A noite distancia meus passos. Apenas ouço. Os ouvidos se aguçam
A noite distancia meus passos. Apenas ouço. Os ouvidos se aguçam, enquanto meus passos se perdem nos sons da noite.
Não quero prosseguir, mesmo assim os pés caminham. Movem-se em meio às sombras, projetando, nas paredes, passadas em ritmo ágil. Olho-as e, no estranhamento, parecem independentes do movimento que as reflete. Não seriam meus os passos? E, no estranhamento, ainda, confirmo os pés que eu quero parados e não param. Independentes, na desobediência ao comando da vontade.
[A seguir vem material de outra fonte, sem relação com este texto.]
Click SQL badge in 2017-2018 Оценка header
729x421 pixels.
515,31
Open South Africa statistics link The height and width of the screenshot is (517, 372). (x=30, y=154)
O caminho se alarga, as sombras agora se esparramam desordenadamente pela alameda, o movimento dos passos, acelerado, conduz-me a um estado desconhecido, sem contorno.
Para onde vou? Para onde vão os que eu não vejo? Que estrada é essa que suga meu caminhar, obrigando-o a seguir adiante?
Olho para o alto e não vejo estrelas. Apenas a estrada aberta, no deserto de pessoas, uma estrada de sem-fim. E o começo? Onde ficou? O caminho largo, e eu seguindo, meus passos procurando outros, os olhos contra um céu sem azul, porque a noite engoliu o azul, num reinado de escuridão.
Para onde caminham meus passos? O sem-fim me fascina, ao mesmo tempo me amedronta. Por momentos, quero parar, o corpo segura o movimento, mas os pés se agitam no vazio, a atração por seguir adiante e sempre.
Penso sonhar. Mas não é sonho. Realidade que se vê no apalpar das mãos, na consciência de estar-sendo. E ter de ser, e provar que se é. Para si mesmo. No fugir da rotulação de coisa. Saber-se pensante e sensível. Ter de provar...
Por isso a pulsão da caminhada. Caminhar sempre... querendo ou não. Na prova constante de que se está vivo. E a vida proíbe parada.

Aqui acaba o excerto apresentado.